▸ Passage provided:
::::

Cinema of Theatrical Sensations
Silviu Purcarete’s Somewhere in Palilula (Undeva la Palilula, 2008)

Silviu Purcarete is one of the most accomplished, surprising and original Romanian theater directors of our time. Somewhere in Palilula, his debut feature, was one of the most anticipated events at the Transylvania International Film Festival, the leading national film event. The story of the film takes place in Romania in the 1960s, where a young pediatrician is granted a job in the middle of nowhere. In Romanian, “undeva la Paliula” (“somewhere in Palilula) means a utopian place, an Augéan non-lieu. But the irony is that somewhere in the South of the country, Palilula really exists.

The young doctor comes to Palilula for a short stay, not knowing that he will spend the rest of his life in the small, lively town. And this is not because he has work to do (Palilula’s birth rate is at null). None of the members of the small community – whom the doctor meets in bizarre circumstances – seem to have any occupation at all, let alone practicing their jobs. As the doctor gets involved with the strange community, we gradually discover a lot of unusual characters. If it appears hard to summarize or to anticipate the story, then that is because it actually consists in a succession of scenes without any obvious narrative progression. Palilula is a spectacular world, a pastiche of the real world where the characters act in a half-dream and half-reality frame. The choice of such an existing-not-existing place to situate the story in is no accident. It is a sort of illusion that marks both the time of the story and the way the characters act. But the result of such an indetermination is that the spectator grows rather confused at the end of the 145 minutes the film runs.

::::

▸ Dataset content:
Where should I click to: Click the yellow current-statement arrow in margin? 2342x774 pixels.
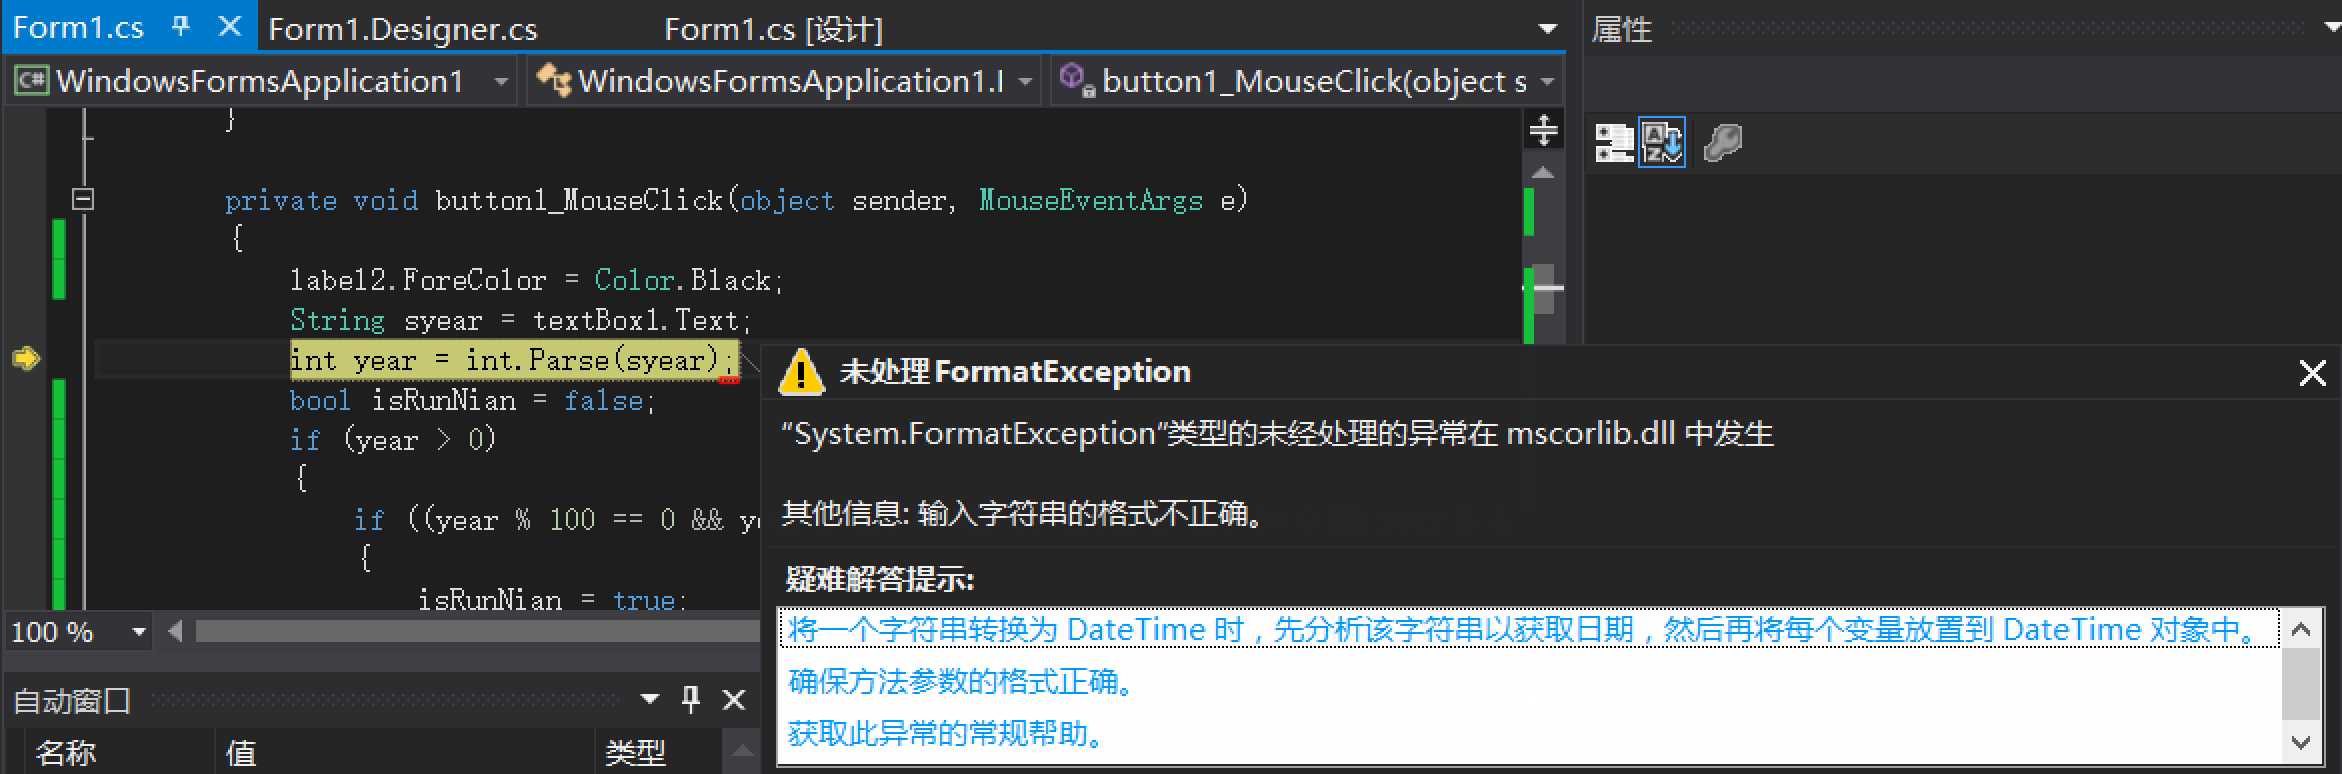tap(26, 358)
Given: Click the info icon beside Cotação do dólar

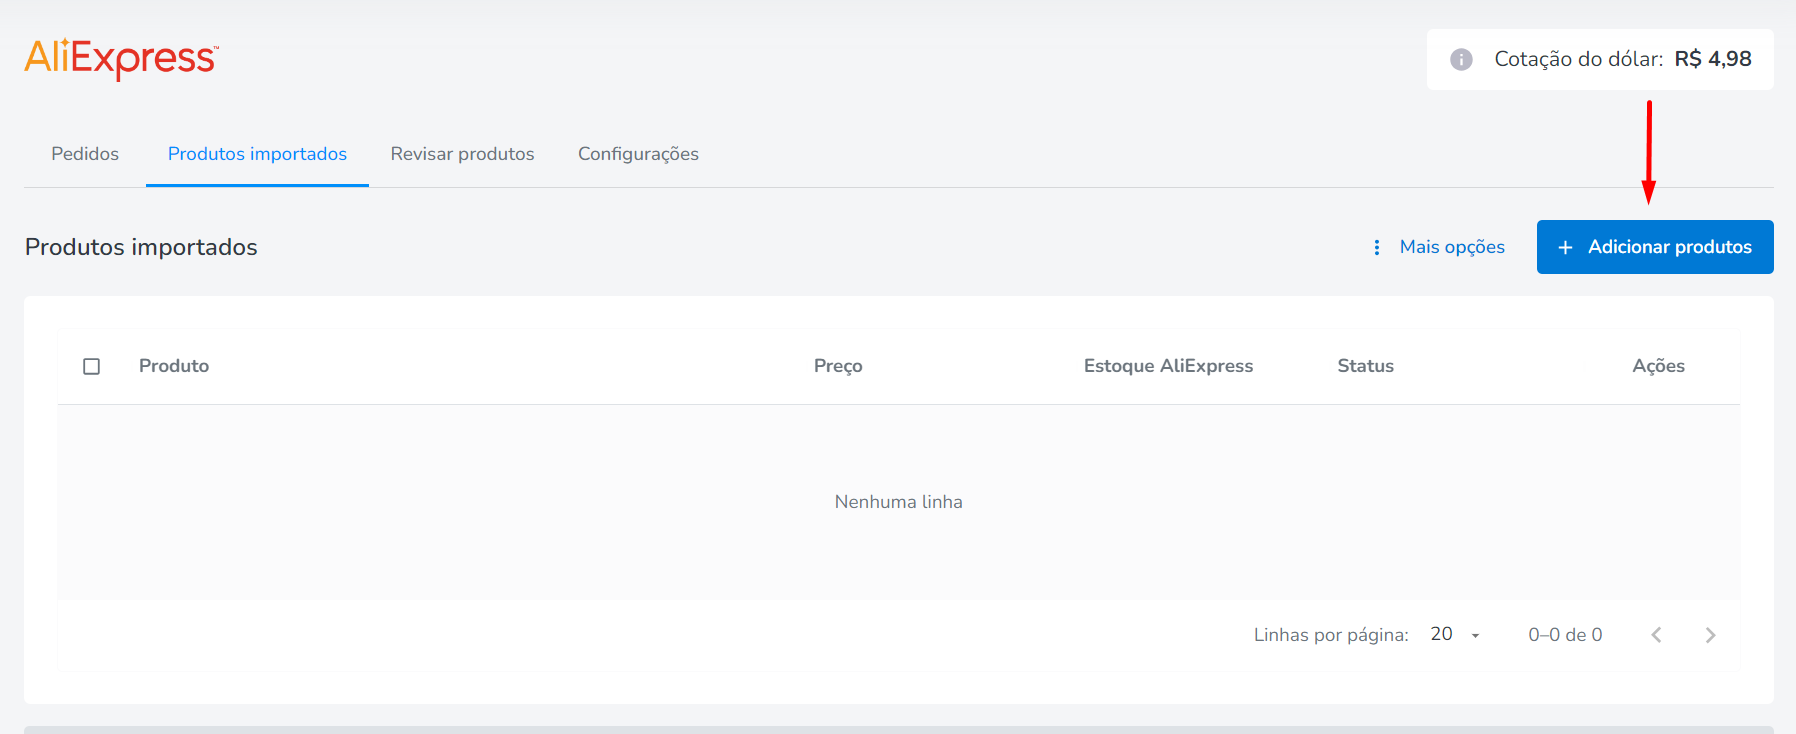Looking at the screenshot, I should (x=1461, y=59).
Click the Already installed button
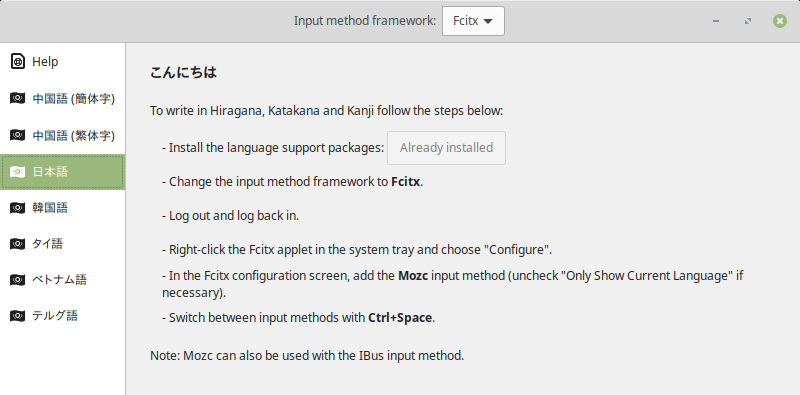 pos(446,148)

::::

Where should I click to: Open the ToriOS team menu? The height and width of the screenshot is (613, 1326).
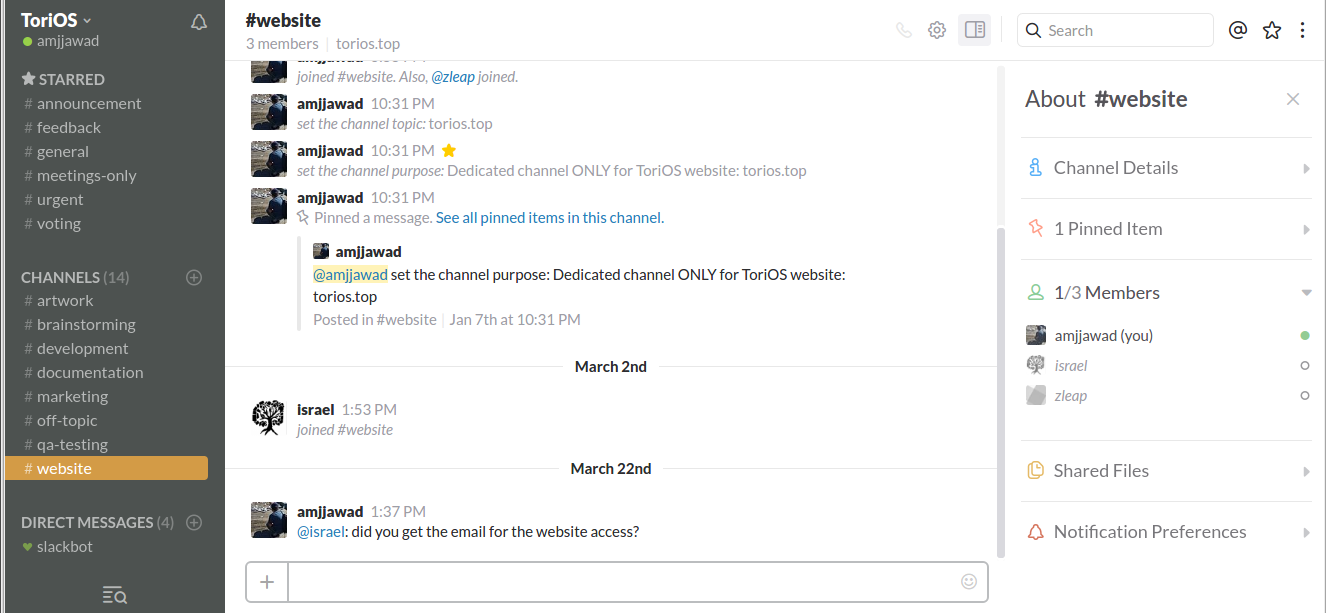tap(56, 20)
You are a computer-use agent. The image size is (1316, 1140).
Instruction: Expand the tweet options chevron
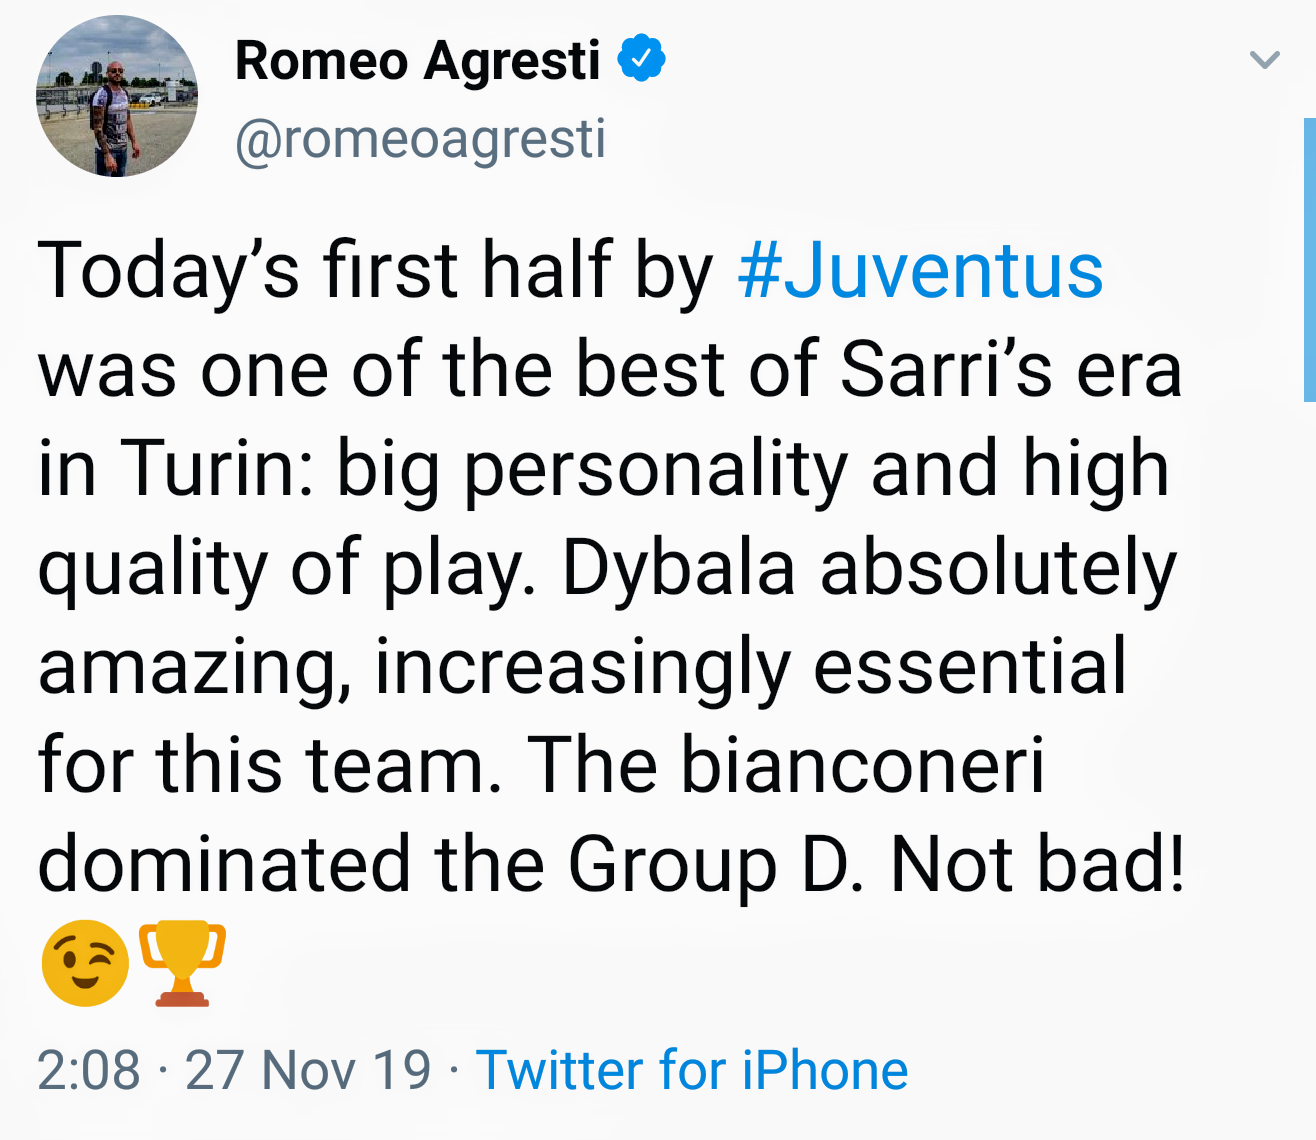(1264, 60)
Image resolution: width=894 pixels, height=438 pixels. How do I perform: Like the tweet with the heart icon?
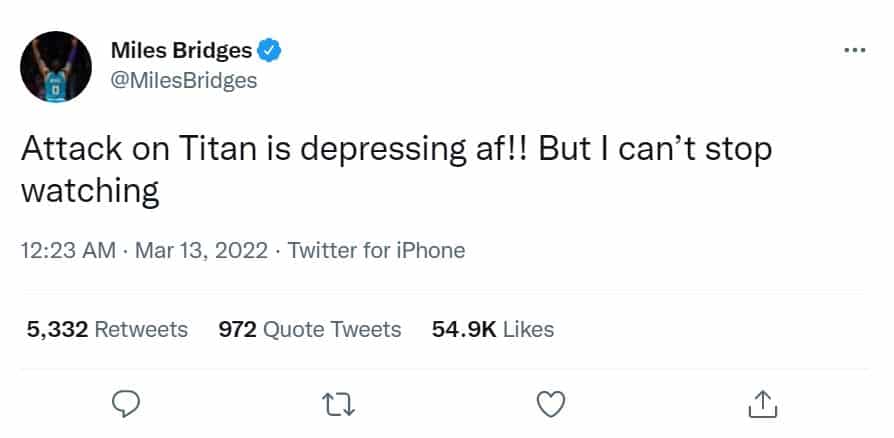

::::

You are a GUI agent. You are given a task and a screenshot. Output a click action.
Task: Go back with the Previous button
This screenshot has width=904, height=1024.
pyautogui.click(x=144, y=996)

::::

▸ Study questions:
1. List the adjectives that the review of Somewhere in Palilula uses to describe Silviu Purcarete as a theater director.
2. Continue the review of Somewhere in Palilula from the point where it stops.

▸ Your responses:
1. accomplished, surprising, original

2.
Is the film an allegory of Romanian Communism, or just a fabulous story? None of these directions seem to be clear. The feeling that there is a deeper meaning to the film overlaps with the feeling that it is complete nonsense. The theatrical universe of Purcarete is grotesque, and dehumanizing. Sometimes his overabundant use of symbolism seems rather lengthy and monotonous. But if reason defies access to Purcarete’s world, his film nonetheless offers an enchanting spectacle to our eyes. The director has an outstanding talent to value both scenohraphy and actors. He worked on the project with renowned production designers Helmut Sturmer and Dragos Buhagiar, and it shows that for Romanian standards, the production was long and expensive. Maybe it is this very theatrical chemistry that succeeded in maintaining the curiosity of the spectator during the film.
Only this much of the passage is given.